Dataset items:
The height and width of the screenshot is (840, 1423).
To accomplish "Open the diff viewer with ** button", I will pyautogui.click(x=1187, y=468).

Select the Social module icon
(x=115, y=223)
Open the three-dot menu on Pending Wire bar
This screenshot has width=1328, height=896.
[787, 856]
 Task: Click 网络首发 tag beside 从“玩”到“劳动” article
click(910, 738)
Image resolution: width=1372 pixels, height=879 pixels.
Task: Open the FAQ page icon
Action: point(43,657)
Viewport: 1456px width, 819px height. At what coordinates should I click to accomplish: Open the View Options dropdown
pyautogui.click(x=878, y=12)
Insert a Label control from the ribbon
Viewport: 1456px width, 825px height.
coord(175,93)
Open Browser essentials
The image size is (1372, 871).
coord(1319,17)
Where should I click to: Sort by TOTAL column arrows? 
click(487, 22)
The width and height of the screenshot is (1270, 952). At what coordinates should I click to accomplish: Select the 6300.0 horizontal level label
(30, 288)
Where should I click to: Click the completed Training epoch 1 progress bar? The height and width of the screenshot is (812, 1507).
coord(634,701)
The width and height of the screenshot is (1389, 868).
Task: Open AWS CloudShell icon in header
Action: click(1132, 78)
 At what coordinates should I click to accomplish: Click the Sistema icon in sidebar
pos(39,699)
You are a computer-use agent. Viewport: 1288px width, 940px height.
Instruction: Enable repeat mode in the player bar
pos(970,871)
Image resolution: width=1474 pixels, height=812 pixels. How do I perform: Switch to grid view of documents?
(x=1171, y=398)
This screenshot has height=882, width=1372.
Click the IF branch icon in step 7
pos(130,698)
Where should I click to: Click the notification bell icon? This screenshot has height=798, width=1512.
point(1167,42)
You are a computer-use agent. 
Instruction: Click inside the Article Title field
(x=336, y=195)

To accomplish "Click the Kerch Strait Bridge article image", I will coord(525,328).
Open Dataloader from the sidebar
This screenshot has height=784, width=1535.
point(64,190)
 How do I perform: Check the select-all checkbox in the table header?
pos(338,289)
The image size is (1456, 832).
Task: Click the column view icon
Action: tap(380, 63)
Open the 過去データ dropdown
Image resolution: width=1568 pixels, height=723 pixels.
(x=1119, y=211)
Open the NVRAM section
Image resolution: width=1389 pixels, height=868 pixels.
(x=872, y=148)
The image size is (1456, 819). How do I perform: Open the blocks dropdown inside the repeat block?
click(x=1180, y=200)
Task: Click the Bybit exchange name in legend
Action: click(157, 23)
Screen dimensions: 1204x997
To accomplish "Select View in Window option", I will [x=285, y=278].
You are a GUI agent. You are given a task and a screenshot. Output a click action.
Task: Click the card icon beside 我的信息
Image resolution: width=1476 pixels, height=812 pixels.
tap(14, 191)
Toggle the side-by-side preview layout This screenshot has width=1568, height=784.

**PROBLEM TO SOLVE**
Repeat back the data above, exact to the last character.

**WRITTEN SOLUTION**
The height and width of the screenshot is (840, 1423).
To accomplish "Open the diff viewer with ** button", I will pyautogui.click(x=1187, y=468).

Select the Social module icon
(x=115, y=223)
Open the three-dot menu on Pending Wire bar
This screenshot has width=1328, height=896.
[787, 856]
 Task: Click 网络首发 tag beside 从“玩”到“劳动” article
click(910, 738)
Image resolution: width=1372 pixels, height=879 pixels.
Task: Open the FAQ page icon
Action: point(43,657)
Viewport: 1456px width, 819px height. At what coordinates should I click to accomplish: Open the View Options dropdown
pyautogui.click(x=878, y=12)
Insert a Label control from the ribbon
Viewport: 1456px width, 825px height.
coord(175,93)
Open Browser essentials
The image size is (1372, 871).
coord(1319,17)
Where should I click to: Sort by TOTAL column arrows? 
click(487, 22)
The width and height of the screenshot is (1270, 952). At what coordinates should I click to accomplish: Select the 6300.0 horizontal level label
(30, 288)
Where should I click to: Click the completed Training epoch 1 progress bar? The height and width of the screenshot is (812, 1507).
coord(634,701)
The width and height of the screenshot is (1389, 868).
Task: Open AWS CloudShell icon in header
Action: click(1132, 78)
 At what coordinates should I click to accomplish: Click the Sistema icon in sidebar
pos(39,699)
You are a computer-use agent. Viewport: 1288px width, 940px height.
Instruction: Enable repeat mode in the player bar
pos(970,871)
Image resolution: width=1474 pixels, height=812 pixels. How do I perform: Switch to grid view of documents?
(x=1171, y=398)
This screenshot has height=882, width=1372.
Click the IF branch icon in step 7
pos(130,698)
Where should I click to: Click the notification bell icon? This screenshot has height=798, width=1512.
point(1167,42)
You are a computer-use agent. 
Instruction: Click inside the Article Title field
(x=336, y=195)

To accomplish "Click the Kerch Strait Bridge article image", I will coord(525,328).
Open Dataloader from the sidebar
This screenshot has height=784, width=1535.
point(64,190)
 How do I perform: Check the select-all checkbox in the table header?
pos(338,289)
The image size is (1456, 832).
Task: Click the column view icon
Action: tap(380, 63)
Open the 過去データ dropdown
Image resolution: width=1568 pixels, height=723 pixels.
(x=1119, y=211)
Open the NVRAM section
Image resolution: width=1389 pixels, height=868 pixels.
(x=872, y=148)
The image size is (1456, 819). How do I perform: Open the blocks dropdown inside the repeat block?
click(x=1180, y=200)
Task: Click the Bybit exchange name in legend
Action: click(157, 23)
Screen dimensions: 1204x997
To accomplish "Select View in Window option", I will [x=285, y=278].
You are a GUI agent. You are given a task and a screenshot. Output a click action.
Task: Click the card icon beside 我的信息
Image resolution: width=1476 pixels, height=812 pixels.
tap(14, 191)
Toggle the side-by-side preview layout This screenshot has width=1568, height=784.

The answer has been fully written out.